Fereydoun Ave's new cycle of works “Shah Abbas and his Page Boy” marks a high point of his oeuvre. It brings together the sum total of what distinguishes him as a great Iranian artist – and, indeed, as a true cosmopolitan.


In his work, Ave weaves together, as it were, a web that sums up the world in all its complexities and contradictions. He unites the artistic expression of the Western avant-garde – Ave was a close friend to Cy Twombly – with that of Eastern traditions. By using ambivalence as a constructive principle he does not bring about a culture clash but rather a syncretically appealing fusion. The works in Shah Abbas and his Page Boy recall the form of community-living that has been practiced in Iran ever since primeval times, and evoke indirectly the divide between private intimacy and familiarity on the one hand and the restrictions on freedom in public life imposed by in Iran’s over-regulation on the other.

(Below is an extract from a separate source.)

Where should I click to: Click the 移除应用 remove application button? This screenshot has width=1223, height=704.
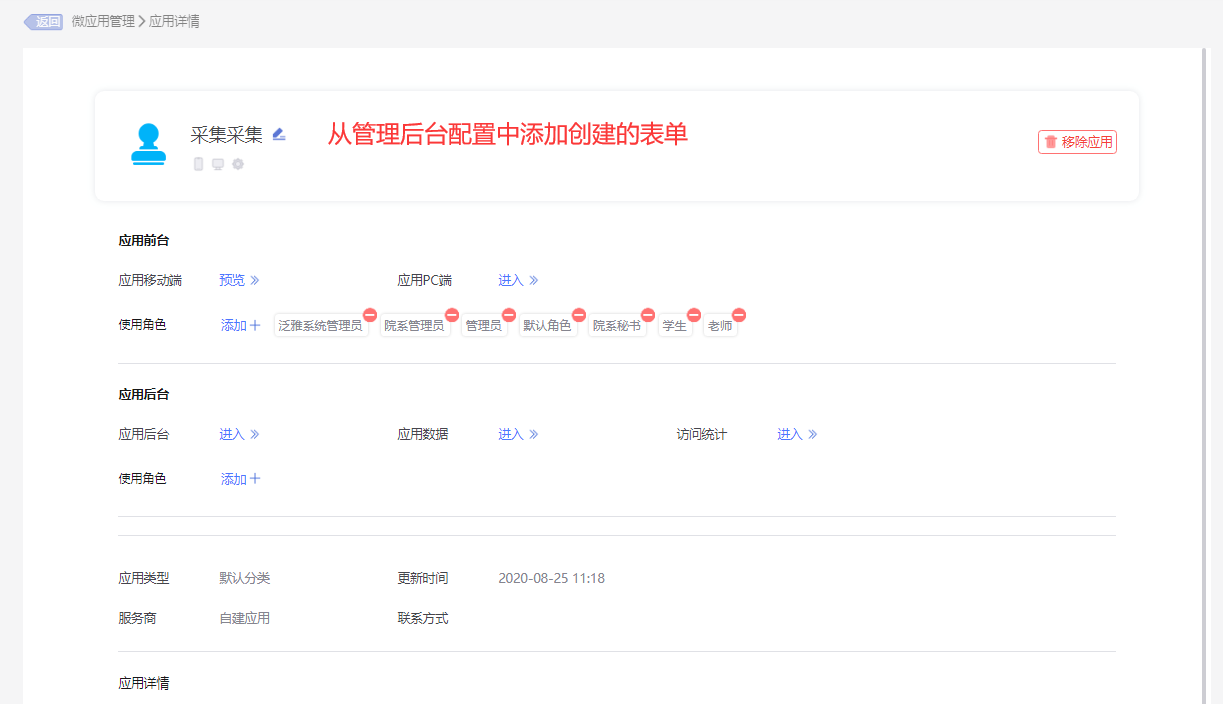[1077, 142]
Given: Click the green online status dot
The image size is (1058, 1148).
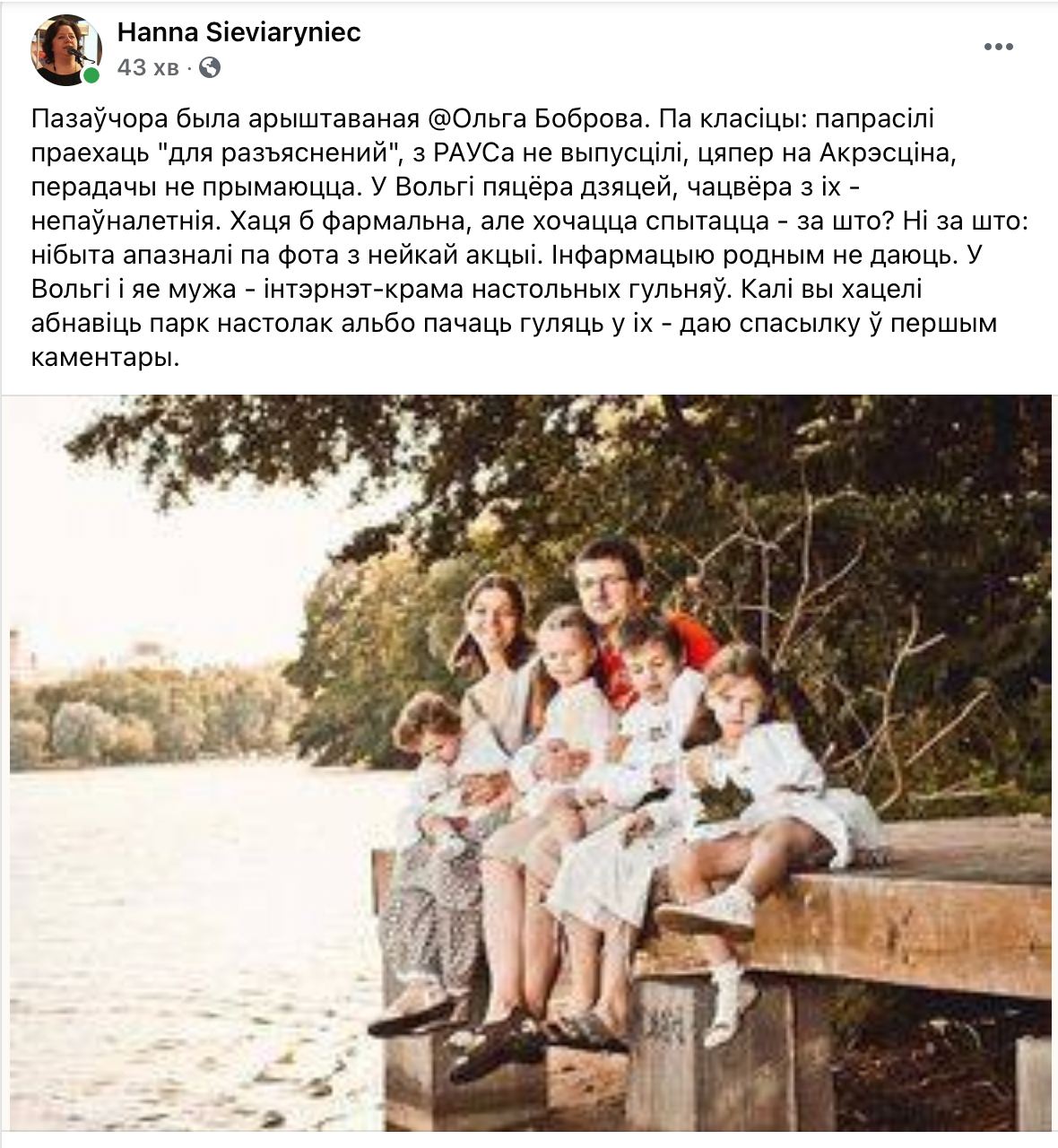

The title for this series of works also links the present with the past. Ave brings into play the mighty Persian ruler Shah Abbas – notorious for his promiscuous life-style – and addresses a further aspect which he had taken up previously in his famous Rostam series of works: namely the area of tension created by the ambivalent concepts of Iranian masculinity. This striking sortie into the country’s history raises awareness of Ave’s view that the above-mentioned discrepancies are to do with the phenomenon of social contradictions deeply anchored in the collective cultural image of how Iran perceives itself.

 

Shaqayeq Arabi’s assemblages are often composed of simple materials, fundamentally abstract, yet evoking a range of associations. They speak to both the built, urban environment and the natural world by combining the textures of found objects with the rawness of materials. her work examines the different forms and textures of materials, and, through them, the balance between the expressively abstract and the suggestively pictorial. They propose a metamorphosis from the base, synthetic nature of their materials to the ethereal nature of a composition – be it installation or sculpture. These totem-like sculptures embody her interest in exploring how the sum total of an object’s parts can comprise what Ave has referred to as “a larger visionary whole.”


Indeed, both Ave and Arabi work by composing works out of the objects available to them in their surroundings – turning them into a poetic stream of consciousness.